Segment Start: Exercise data

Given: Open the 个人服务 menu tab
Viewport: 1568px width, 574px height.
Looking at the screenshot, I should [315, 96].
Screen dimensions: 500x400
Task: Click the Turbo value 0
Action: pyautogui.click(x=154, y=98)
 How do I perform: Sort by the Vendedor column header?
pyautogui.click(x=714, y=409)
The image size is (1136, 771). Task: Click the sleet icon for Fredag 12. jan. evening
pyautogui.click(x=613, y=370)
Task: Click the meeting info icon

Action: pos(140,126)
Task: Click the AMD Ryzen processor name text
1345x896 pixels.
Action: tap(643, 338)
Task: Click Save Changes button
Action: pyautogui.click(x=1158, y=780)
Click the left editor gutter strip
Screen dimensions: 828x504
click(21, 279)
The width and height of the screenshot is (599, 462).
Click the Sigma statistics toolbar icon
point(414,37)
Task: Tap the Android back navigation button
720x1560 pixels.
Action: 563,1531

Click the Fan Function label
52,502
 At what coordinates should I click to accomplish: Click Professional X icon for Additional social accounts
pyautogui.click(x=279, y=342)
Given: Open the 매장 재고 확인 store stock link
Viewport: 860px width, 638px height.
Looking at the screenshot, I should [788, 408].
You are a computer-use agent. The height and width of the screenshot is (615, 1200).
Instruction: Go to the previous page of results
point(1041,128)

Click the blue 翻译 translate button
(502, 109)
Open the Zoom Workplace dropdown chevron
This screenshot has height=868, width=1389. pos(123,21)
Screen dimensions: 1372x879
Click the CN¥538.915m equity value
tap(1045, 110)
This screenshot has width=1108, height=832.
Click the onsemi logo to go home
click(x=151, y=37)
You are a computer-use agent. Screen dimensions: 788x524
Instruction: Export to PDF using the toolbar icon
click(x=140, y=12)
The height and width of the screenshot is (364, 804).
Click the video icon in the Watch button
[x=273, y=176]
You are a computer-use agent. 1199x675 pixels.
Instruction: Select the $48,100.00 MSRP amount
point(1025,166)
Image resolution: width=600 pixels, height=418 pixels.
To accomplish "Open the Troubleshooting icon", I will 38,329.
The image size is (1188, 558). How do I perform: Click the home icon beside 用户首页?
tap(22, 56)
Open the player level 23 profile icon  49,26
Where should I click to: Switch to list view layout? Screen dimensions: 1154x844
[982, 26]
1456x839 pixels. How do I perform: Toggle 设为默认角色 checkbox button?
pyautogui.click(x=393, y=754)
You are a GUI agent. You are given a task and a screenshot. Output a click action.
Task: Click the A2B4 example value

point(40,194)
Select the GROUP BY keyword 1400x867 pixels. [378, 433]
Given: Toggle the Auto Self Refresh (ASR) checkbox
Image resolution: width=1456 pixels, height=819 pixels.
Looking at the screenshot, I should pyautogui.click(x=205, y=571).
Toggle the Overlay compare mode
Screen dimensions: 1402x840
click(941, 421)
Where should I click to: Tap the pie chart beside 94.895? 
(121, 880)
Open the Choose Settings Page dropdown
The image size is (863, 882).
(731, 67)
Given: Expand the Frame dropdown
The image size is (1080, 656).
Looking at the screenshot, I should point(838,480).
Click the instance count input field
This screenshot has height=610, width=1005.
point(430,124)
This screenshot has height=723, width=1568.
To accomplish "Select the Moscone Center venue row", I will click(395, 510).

Segment End: Exercise data

> _Your assignment_
Nothing may change. Retype all of the entries.

> _Expected answer_
Given: Open the 个人服务 menu tab
Viewport: 1568px width, 574px height.
Looking at the screenshot, I should [315, 96].
Screen dimensions: 500x400
Task: Click the Turbo value 0
Action: pyautogui.click(x=154, y=98)
 How do I perform: Sort by the Vendedor column header?
pyautogui.click(x=714, y=409)
The image size is (1136, 771). Task: Click the sleet icon for Fredag 12. jan. evening
pyautogui.click(x=613, y=370)
Task: Click the meeting info icon

Action: pos(140,126)
Task: Click the AMD Ryzen processor name text
1345x896 pixels.
Action: tap(643, 338)
Task: Click Save Changes button
Action: pyautogui.click(x=1158, y=780)
Click the left editor gutter strip
Screen dimensions: 828x504
click(21, 279)
The width and height of the screenshot is (599, 462).
Click the Sigma statistics toolbar icon
point(414,37)
Task: Tap the Android back navigation button
720x1560 pixels.
Action: 563,1531

Click the Fan Function label
52,502
 At what coordinates should I click to accomplish: Click Professional X icon for Additional social accounts
pyautogui.click(x=279, y=342)
Given: Open the 매장 재고 확인 store stock link
Viewport: 860px width, 638px height.
Looking at the screenshot, I should [788, 408].
You are a computer-use agent. The height and width of the screenshot is (615, 1200).
Instruction: Go to the previous page of results
point(1041,128)

Click the blue 翻译 translate button
(502, 109)
Open the Zoom Workplace dropdown chevron
This screenshot has height=868, width=1389. pos(123,21)
Screen dimensions: 1372x879
Click the CN¥538.915m equity value
tap(1045, 110)
This screenshot has width=1108, height=832.
Click the onsemi logo to go home
click(x=151, y=37)
You are a computer-use agent. Screen dimensions: 788x524
Instruction: Export to PDF using the toolbar icon
click(x=140, y=12)
The height and width of the screenshot is (364, 804).
Click the video icon in the Watch button
[x=273, y=176]
You are a computer-use agent. 1199x675 pixels.
Instruction: Select the $48,100.00 MSRP amount
point(1025,166)
Image resolution: width=600 pixels, height=418 pixels.
To accomplish "Open the Troubleshooting icon", I will 38,329.
The image size is (1188, 558). How do I perform: Click the home icon beside 用户首页?
tap(22, 56)
Open the player level 23 profile icon  49,26
Where should I click to: Switch to list view layout? Screen dimensions: 1154x844
[982, 26]
1456x839 pixels. How do I perform: Toggle 设为默认角色 checkbox button?
pyautogui.click(x=393, y=754)
You are a GUI agent. You are given a task and a screenshot. Output a click action.
Task: Click the A2B4 example value

point(40,194)
Select the GROUP BY keyword 1400x867 pixels. [378, 433]
Given: Toggle the Auto Self Refresh (ASR) checkbox
Image resolution: width=1456 pixels, height=819 pixels.
Looking at the screenshot, I should pyautogui.click(x=205, y=571).
Toggle the Overlay compare mode
Screen dimensions: 1402x840
click(941, 421)
Where should I click to: Tap the pie chart beside 94.895? 
(121, 880)
Open the Choose Settings Page dropdown
The image size is (863, 882).
(731, 67)
Given: Expand the Frame dropdown
The image size is (1080, 656).
Looking at the screenshot, I should point(838,480).
Click the instance count input field
This screenshot has height=610, width=1005.
point(430,124)
This screenshot has height=723, width=1568.
To accomplish "Select the Moscone Center venue row", I will click(395, 510).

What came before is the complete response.